Le garçon fut traversé d’un tremblement furtif, électrique, puis une douce chaleur l’enveloppa. Il resta de longues minutes silencieux, scrutant l’horizon agité de nuages sombres. Le soleil n’apparaissait plus que par petites touches scintillantes, tel un tableau impressionniste. Le jeune garçon serrait dans sa main gauche une petite améthyste qu’il ne quittait jamais en souvenir de sa mère. Il respira profondément et murmura « allons-y ! »

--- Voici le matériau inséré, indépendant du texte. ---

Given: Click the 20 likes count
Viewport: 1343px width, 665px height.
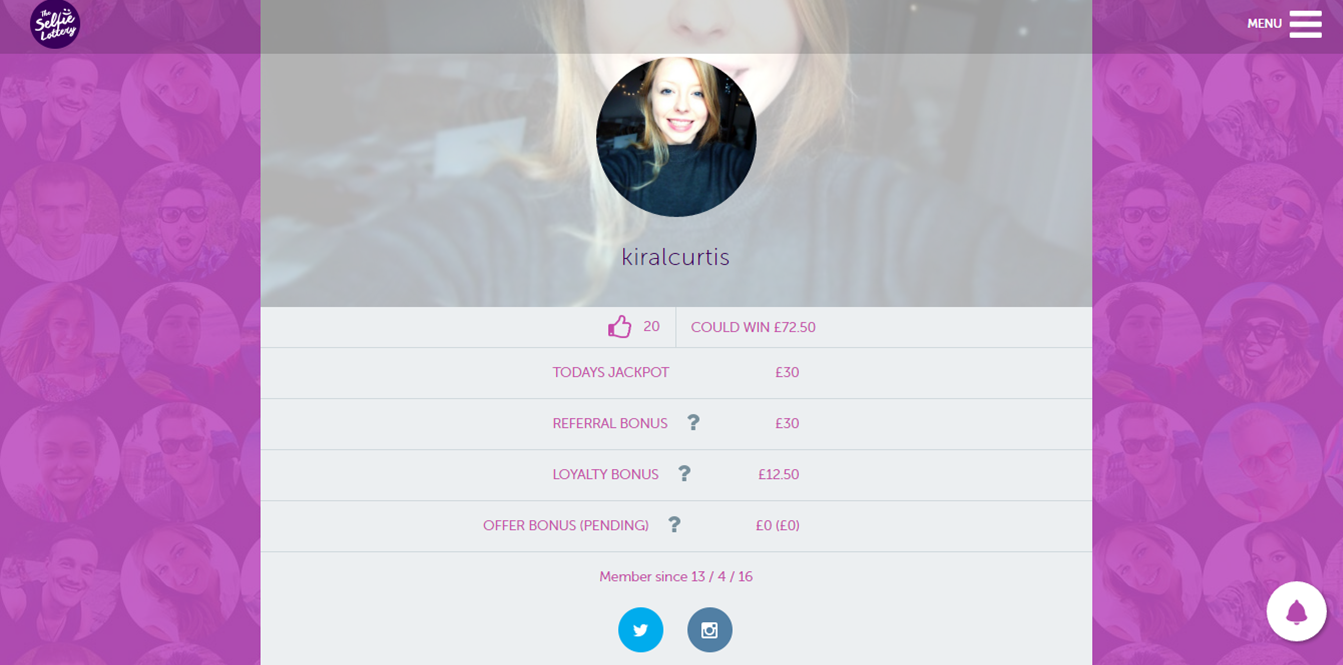Looking at the screenshot, I should pyautogui.click(x=651, y=327).
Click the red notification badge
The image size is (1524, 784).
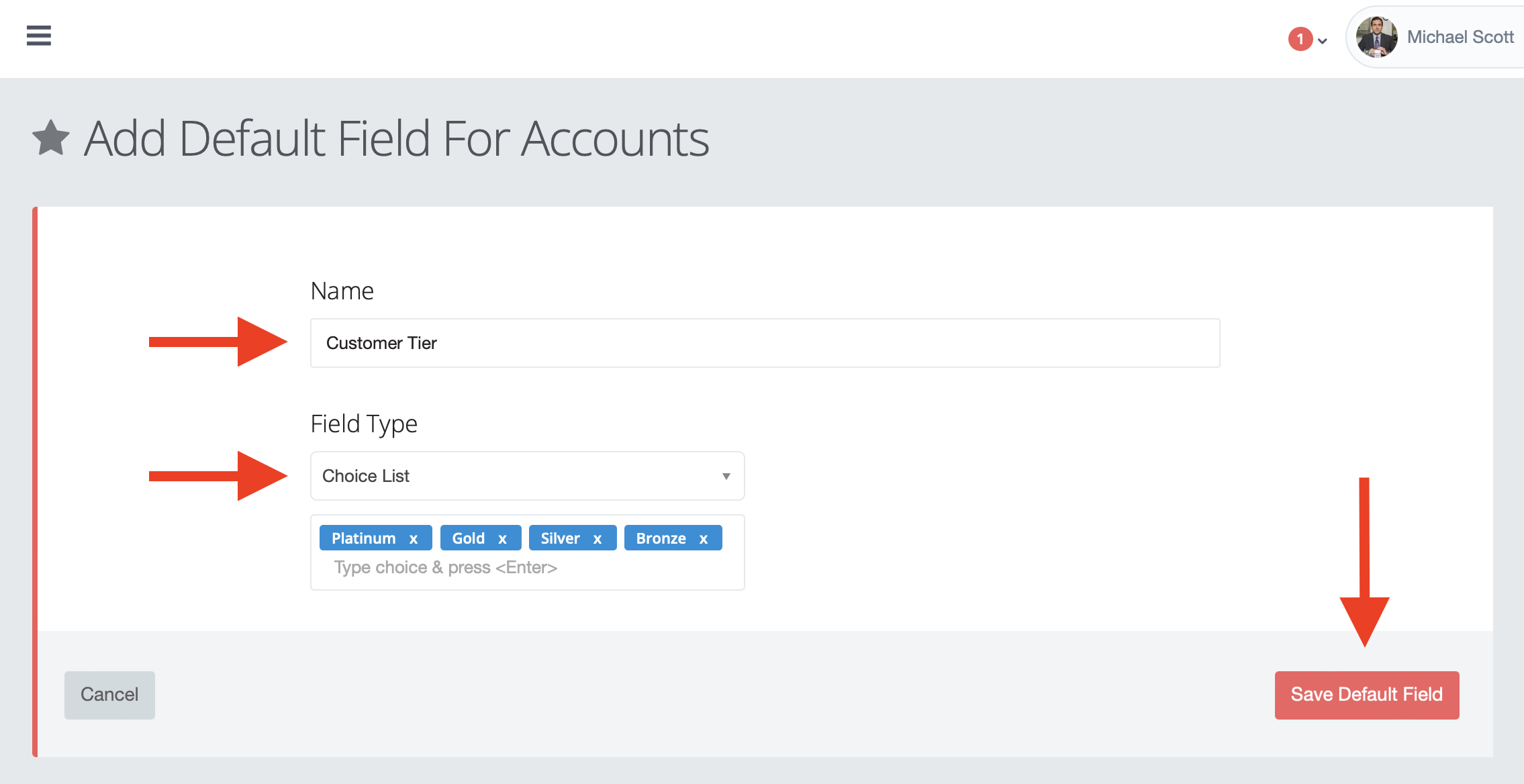click(1300, 39)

L’améthyste serrée dans son poing, il traversa la départementale déserte à cette heure et alla s’agenouiller près du corps de la femme à la tache rouge baiser, rouge coquelicot ou rouge brasier. Ce corps sans âme était encore tiède. Le jeune garçon leva la tête vers le ciel soudain orageux. Un éclair cingla l’air brûlant. « C’est le moment ! » songea l’enfant. Au loin résonna la sirène d’une voiture de gendarmerie. Il ne disposait plus de beaucoup de temps. Alors d’un geste précis, l’enfant enfonça l’améthyste dans le cœur mort de la femme. Au même moment, un brutal coup de tonnerre déchira l’air électrique. Et les yeux de la morte s’ouvrirent. 

Affolé, le petit garçon prit les jambes à son coup. Il n’oubliera pourtant jamais cet instant. Les yeux bien ouverts du cadavre plongeant son regard dans le sien.La femme cadavre était, elle, allongée de tout son long sur l’asphalte chaude. La plaie qui à peine quelques minutes avant était ouverte et sanglante se refermait délicatement sur son abdomen sans laisser aucune cicatrice. Elle se sentait vivante mais ne pouvait s’identifier lorsque les secours entreprirent de lui demander son prénom. Qui était-elle?

Elle voulait dire « Je m’appelle  Capucine, j’ai seize ans et de belles dents, des jambes solides et des poings d’acier ». Mais elle avait quelque chose d’autre à faire : elle devait rejoindre… Quoi déjà ? Zut elle ne se rappelait pas. A la place, une brise s’approcha de sa cervelle qui ne tenait plus qu’à un fil et lui chuchota : « Gaston ». Voilà ! Soulagée, elle s’envola. » 

**Une petite précision concernant le jeu : il s’agit d’une version modifiée du cadavre exquis. L’incipit d’Anne Loyer laissant présager le genre policier, les participants doivent prendre conscience des contributions précédentes.